Schenken wir Themen wie der demografischen Entwicklung und den mit ihnen einhergehenden Problemen für die Sozialwerke und die Gesellschaft genügend Beachtung?

In einem spannenden Artikel widmete sich kürzlich die «New York Times» dem Thema Onlineshopping. Die Start-ups in dieser Branche schiessen in den grossen Agglomerationen der USA wie Pilze aus dem Boden, ihr Anspruch ist es, immer schneller immer mehr Produkte (am besten alle) bis an die Haustüre des Endverbrauchers abzuliefern. Die Folge sind neue ökologische Belastungen überraschenden Ausmasses, nicht nur wegen der vielen Lastwagenfahrten, sondern vor allem wegen der Tonnen Verpackungsmaterial, welches diese Branche zusätzlich verschleisst.

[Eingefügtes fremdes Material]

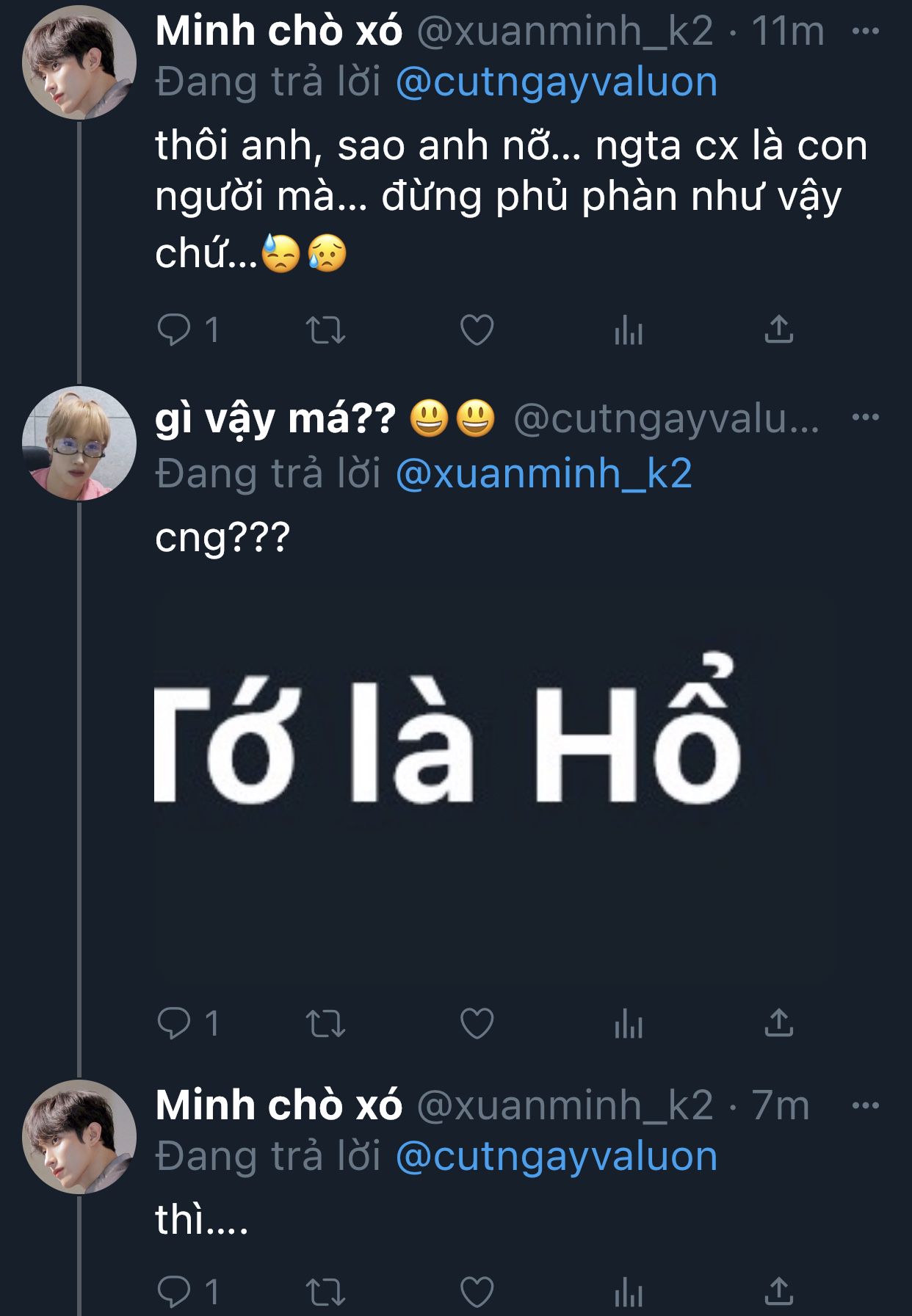
Task: View analytics of the first tweet
Action: (x=628, y=330)
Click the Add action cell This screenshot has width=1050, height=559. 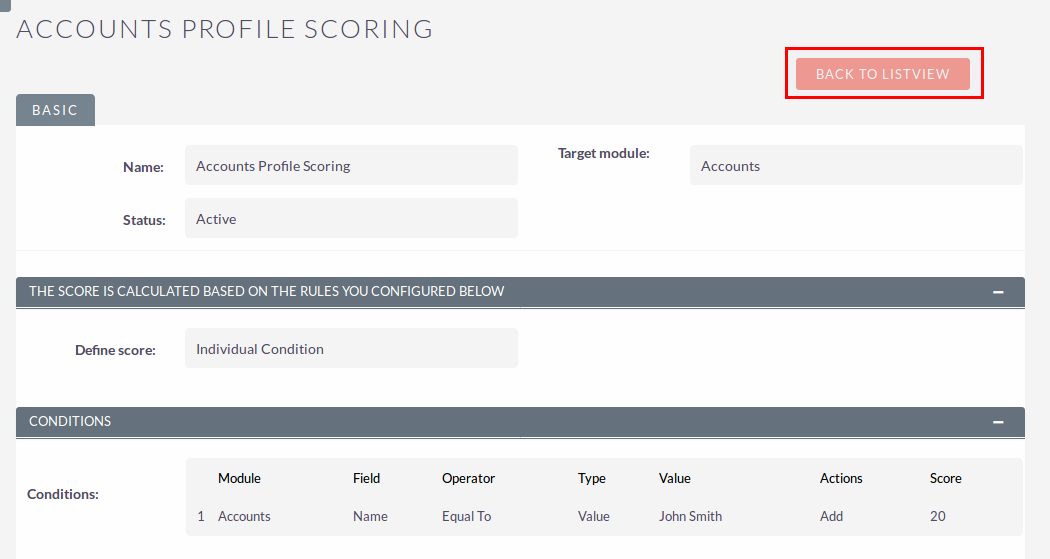(x=831, y=516)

Schenken wir solchen Themen genug Beachtung? Oder solchen wie der demografischen Entwicklung und den mit ihnen einhergehenden Problemen für die Sozialwerke und die Gesellschaft? Eine tickende Zeitbombe, ein ungelöstes Problem, für das niemand einen Plan hat. Diesen grossen Fragen unserer Zeit gemeinsam ist, dass sie komplex sind, teils abstrakt und vermeintlich noch weit weg – anders als die Flüchtlinge, die bereits vor unseren Toren warten.

Klar, auch diese Themen finden bei uns statt. Doch wir haben noch Luft nach oben. Wir müssen diese schwierigen, vielschichtigen Themen genau so konsequent angehen wie den Knatsch um ein neues Asylbewerberheim, die neueste Kriminalstatistik, den ‹Flüchtlingsstrom› in Richtung Europa. Wir müssen sie genau so anschaulich, inhaltlich präzise und mit gutem Storytelling umsetzen, sie so erzählen, dass jeder merkt, dass er oder sie früher oder später persönlich davon betroffen ist. Gelingt uns das, haben wir unseren vielbeschworenen öffentlichen Auftrag optimal erfüllt. Es wäre dann Service public at its best.»